On Behalf of | Sep 15, 2020 | Firm News

Many people purchase life insurance policies so that they can help to provide for their family members even after they’re gone. While this is noble, and usually a sound financial decision, it’s imperative that you think carefully about how the insurance policy funds will be handled when you’re gone.

One option is to set up a life insurance trust. This has several benefits that you and your loved ones might appreciate. It’s imperative that you understand what this type of trust can do, as well as a few specifics about it.

Irrevocable trust

The life insurance trust is irrevocable, so you can’t change the terms or access the life insurance policy once the trust is funded. This provides many of the benefits that you and your loved ones will reap from the trust.

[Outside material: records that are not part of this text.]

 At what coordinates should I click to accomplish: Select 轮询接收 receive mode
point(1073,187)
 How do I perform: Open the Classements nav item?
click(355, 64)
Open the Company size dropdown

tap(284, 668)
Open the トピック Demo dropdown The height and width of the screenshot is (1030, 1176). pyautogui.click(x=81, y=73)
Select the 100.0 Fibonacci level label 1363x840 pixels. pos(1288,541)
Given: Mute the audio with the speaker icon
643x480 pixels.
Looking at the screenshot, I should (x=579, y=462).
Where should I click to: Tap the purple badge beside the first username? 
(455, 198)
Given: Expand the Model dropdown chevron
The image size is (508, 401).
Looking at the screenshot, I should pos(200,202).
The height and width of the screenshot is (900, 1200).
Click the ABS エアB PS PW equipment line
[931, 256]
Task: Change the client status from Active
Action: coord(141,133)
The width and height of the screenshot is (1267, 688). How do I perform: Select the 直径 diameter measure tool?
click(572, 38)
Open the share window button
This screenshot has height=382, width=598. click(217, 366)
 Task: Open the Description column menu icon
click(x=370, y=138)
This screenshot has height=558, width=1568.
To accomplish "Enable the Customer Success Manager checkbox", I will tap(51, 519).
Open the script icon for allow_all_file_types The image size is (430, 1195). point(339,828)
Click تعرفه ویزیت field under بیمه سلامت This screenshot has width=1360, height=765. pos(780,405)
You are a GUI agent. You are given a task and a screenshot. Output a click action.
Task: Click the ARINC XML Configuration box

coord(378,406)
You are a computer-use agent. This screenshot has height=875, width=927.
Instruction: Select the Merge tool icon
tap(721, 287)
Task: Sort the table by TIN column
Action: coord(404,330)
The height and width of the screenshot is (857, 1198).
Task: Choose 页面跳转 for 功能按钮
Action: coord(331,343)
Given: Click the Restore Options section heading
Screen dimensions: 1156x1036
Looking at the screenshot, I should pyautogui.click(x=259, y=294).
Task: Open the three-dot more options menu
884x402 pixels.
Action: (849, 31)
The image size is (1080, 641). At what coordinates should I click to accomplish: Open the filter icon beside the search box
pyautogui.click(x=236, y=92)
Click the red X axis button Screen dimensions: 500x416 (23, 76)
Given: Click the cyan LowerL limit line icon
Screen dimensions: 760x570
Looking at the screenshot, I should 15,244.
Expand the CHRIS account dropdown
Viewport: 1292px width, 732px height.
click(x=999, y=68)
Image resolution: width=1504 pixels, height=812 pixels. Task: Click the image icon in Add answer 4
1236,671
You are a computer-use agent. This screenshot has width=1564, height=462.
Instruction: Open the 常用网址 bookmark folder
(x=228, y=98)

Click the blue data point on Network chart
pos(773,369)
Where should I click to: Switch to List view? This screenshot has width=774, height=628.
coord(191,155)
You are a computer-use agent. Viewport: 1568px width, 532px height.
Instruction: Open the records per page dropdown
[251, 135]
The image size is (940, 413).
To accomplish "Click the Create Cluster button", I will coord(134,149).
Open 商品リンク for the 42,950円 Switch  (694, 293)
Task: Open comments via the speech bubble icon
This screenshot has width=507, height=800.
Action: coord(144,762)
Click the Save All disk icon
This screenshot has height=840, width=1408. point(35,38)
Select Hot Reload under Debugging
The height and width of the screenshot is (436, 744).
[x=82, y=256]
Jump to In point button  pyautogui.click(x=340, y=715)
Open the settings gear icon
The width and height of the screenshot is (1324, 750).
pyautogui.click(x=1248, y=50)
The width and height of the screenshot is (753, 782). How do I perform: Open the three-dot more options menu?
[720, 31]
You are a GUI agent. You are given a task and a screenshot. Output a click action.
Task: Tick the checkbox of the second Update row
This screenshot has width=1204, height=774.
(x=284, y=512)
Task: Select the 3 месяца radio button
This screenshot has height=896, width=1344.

  • The trust is safe from creditor claims, so you know your loved ones will get the funds from the life insurance policy.
  • The contents of the trust don’t count toward the value of the estate, which may help with estate taxes in the period after your death.
  • You can set the conditions for the distribution of the life insurance after your death, which gives you more control than you have if you just name a beneficiary on the policy.

Time limits

A life insurance trust must be funded with the policy at least three years prior to the insured individual passing away. This means that you can’t waste time if you want to utilize this as part of your estate plan. There are sometimes workarounds that would negate that three-year requirement, so you can explore this option if you think that it might be necessary. For example, a person’s spouse can be named as the owner of the policy and then put it into a trust.

The life insurance trust is only one aspect of a comprehensive estate plan. Your attorney can help you to get everything together so you know that your loved ones know your wishes when you pass away. At a minimum, most adults need to have a will, powers of attorney and a letter of instruction to relay those wishes.